## THE DATA
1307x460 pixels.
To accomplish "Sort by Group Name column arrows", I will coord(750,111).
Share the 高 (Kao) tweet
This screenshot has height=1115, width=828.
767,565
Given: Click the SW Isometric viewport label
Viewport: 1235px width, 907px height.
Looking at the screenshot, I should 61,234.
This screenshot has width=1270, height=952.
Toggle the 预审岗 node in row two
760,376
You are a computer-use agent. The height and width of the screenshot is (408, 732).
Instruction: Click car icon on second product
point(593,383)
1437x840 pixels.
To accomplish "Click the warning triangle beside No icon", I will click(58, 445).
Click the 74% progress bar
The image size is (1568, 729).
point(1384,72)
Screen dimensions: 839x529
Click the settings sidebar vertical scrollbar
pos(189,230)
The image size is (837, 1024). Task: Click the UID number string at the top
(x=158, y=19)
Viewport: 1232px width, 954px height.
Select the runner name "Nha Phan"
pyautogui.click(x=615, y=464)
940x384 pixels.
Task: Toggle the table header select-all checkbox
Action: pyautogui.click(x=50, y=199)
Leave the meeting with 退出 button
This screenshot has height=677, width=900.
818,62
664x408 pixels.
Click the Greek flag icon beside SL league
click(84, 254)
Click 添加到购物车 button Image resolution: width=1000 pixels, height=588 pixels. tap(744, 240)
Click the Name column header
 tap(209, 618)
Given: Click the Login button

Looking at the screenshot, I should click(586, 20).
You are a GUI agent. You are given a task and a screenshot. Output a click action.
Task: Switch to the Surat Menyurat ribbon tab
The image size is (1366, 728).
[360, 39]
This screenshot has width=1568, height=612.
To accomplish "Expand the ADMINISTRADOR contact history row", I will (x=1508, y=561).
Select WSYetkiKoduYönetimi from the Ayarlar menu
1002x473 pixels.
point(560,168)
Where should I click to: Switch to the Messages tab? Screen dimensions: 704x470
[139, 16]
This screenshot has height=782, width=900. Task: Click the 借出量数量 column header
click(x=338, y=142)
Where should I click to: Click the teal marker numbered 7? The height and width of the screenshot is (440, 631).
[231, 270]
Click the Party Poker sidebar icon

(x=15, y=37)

## REQUIREMENT
Search the lines above for the string "agent" and copy each line that has it.

## ANSWER BOX
You are a computer-use agent. The height and width of the screenshot is (408, 732).
You are a GUI agent. You are given a task and a screenshot. Output a click action.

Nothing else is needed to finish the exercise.